## Information
>>>

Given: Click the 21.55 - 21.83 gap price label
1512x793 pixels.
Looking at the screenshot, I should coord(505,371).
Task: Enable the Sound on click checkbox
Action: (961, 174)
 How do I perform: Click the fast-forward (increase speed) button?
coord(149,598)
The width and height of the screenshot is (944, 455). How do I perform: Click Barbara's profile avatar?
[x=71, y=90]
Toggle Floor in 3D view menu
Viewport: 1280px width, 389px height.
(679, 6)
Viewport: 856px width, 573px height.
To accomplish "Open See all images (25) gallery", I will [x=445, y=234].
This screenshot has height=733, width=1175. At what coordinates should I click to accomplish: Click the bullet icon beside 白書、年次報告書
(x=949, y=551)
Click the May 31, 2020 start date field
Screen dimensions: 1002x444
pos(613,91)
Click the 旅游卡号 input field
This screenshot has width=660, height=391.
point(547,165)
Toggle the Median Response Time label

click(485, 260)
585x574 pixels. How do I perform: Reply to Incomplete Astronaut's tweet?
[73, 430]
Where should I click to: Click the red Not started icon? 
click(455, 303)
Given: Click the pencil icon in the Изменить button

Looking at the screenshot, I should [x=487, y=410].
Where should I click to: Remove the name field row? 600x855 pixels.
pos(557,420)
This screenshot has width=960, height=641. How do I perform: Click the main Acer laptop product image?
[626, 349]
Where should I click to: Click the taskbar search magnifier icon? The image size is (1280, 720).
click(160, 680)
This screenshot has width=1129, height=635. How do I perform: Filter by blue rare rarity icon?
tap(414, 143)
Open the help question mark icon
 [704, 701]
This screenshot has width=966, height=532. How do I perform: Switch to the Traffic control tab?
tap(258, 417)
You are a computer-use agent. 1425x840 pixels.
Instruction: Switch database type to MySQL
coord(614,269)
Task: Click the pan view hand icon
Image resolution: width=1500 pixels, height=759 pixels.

<<<

Print all the entries exactly as written.

## Response area
Given: Click the 21.55 - 21.83 gap price label
1512x793 pixels.
Looking at the screenshot, I should coord(505,371).
Task: Enable the Sound on click checkbox
Action: (961, 174)
 How do I perform: Click the fast-forward (increase speed) button?
coord(149,598)
The width and height of the screenshot is (944, 455). How do I perform: Click Barbara's profile avatar?
[x=71, y=90]
Toggle Floor in 3D view menu
Viewport: 1280px width, 389px height.
(679, 6)
Viewport: 856px width, 573px height.
To accomplish "Open See all images (25) gallery", I will [x=445, y=234].
This screenshot has height=733, width=1175. At what coordinates should I click to accomplish: Click the bullet icon beside 白書、年次報告書
(x=949, y=551)
Click the May 31, 2020 start date field
Screen dimensions: 1002x444
pos(613,91)
Click the 旅游卡号 input field
This screenshot has width=660, height=391.
point(547,165)
Toggle the Median Response Time label

click(485, 260)
585x574 pixels. How do I perform: Reply to Incomplete Astronaut's tweet?
[73, 430]
Where should I click to: Click the red Not started icon? 
click(455, 303)
Given: Click the pencil icon in the Изменить button

Looking at the screenshot, I should [x=487, y=410].
Where should I click to: Remove the name field row? 600x855 pixels.
pos(557,420)
This screenshot has width=960, height=641. How do I perform: Click the main Acer laptop product image?
[626, 349]
Where should I click to: Click the taskbar search magnifier icon? The image size is (1280, 720).
click(160, 680)
This screenshot has width=1129, height=635. How do I perform: Filter by blue rare rarity icon?
tap(414, 143)
Open the help question mark icon
 [704, 701]
This screenshot has width=966, height=532. How do I perform: Switch to the Traffic control tab?
tap(258, 417)
You are a computer-use agent. 1425x840 pixels.
Instruction: Switch database type to MySQL
coord(614,269)
Task: Click the pan view hand icon
Image resolution: width=1500 pixels, height=759 pixels.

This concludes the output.